=== INFORMATION ===

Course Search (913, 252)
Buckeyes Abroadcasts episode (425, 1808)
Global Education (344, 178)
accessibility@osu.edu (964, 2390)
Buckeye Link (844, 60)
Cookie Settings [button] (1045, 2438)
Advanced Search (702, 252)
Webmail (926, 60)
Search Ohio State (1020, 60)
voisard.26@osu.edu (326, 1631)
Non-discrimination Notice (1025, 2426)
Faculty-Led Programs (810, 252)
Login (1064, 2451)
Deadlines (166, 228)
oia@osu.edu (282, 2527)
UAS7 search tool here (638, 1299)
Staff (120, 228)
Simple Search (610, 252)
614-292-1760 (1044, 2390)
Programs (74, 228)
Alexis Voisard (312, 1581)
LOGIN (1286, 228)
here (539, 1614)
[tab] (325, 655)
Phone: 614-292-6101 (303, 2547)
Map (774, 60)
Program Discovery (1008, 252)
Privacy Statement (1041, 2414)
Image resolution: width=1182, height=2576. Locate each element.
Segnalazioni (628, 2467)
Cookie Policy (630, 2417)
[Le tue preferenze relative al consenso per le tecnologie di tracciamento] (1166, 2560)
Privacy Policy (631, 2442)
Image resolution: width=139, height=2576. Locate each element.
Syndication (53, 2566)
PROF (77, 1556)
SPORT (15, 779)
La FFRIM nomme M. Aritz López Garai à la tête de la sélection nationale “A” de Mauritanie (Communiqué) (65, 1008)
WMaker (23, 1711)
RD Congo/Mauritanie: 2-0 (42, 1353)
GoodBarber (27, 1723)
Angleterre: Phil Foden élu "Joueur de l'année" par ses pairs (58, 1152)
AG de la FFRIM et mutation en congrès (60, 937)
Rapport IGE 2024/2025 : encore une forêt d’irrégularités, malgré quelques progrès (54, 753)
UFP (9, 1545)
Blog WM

===

### ASSIGNMENT
Transcribe each line of the listing above precisely as it appears.

### RESPONSE BOX
Course Search (913, 252)
Buckeyes Abroadcasts episode (425, 1808)
Global Education (344, 178)
accessibility@osu.edu (964, 2390)
Buckeye Link (844, 60)
Cookie Settings [button] (1045, 2438)
Advanced Search (702, 252)
Webmail (926, 60)
Search Ohio State (1020, 60)
voisard.26@osu.edu (326, 1631)
Non-discrimination Notice (1025, 2426)
Faculty-Led Programs (810, 252)
Login (1064, 2451)
Deadlines (166, 228)
oia@osu.edu (282, 2527)
UAS7 search tool here (638, 1299)
Staff (120, 228)
Simple Search (610, 252)
614-292-1760 (1044, 2390)
Programs (74, 228)
Alexis Voisard (312, 1581)
LOGIN (1286, 228)
here (539, 1614)
[tab] (325, 655)
Phone: 614-292-6101 (303, 2547)
Map (774, 60)
Program Discovery (1008, 252)
Privacy Statement (1041, 2414)
Image resolution: width=1182, height=2576. Locate each element.
Segnalazioni (628, 2467)
Cookie Policy (630, 2417)
[Le tue preferenze relative al consenso per le tecnologie di tracciamento] (1166, 2560)
Privacy Policy (631, 2442)
Image resolution: width=139, height=2576. Locate each element.
Syndication (53, 2566)
PROF (77, 1556)
SPORT (15, 779)
La FFRIM nomme M. Aritz López Garai à la tête de la sélection nationale “A” de Mauritanie (Communiqué) (65, 1008)
WMaker (23, 1711)
RD Congo/Mauritanie: 2-0 (42, 1353)
GoodBarber (27, 1723)
Angleterre: Phil Foden élu "Joueur de l'année" par ses pairs (58, 1152)
AG de la FFRIM et mutation en congrès (60, 937)
Rapport IGE 2024/2025 : encore une forêt d’irrégularités, malgré quelques progrès (54, 753)
UFP (9, 1545)
Blog WM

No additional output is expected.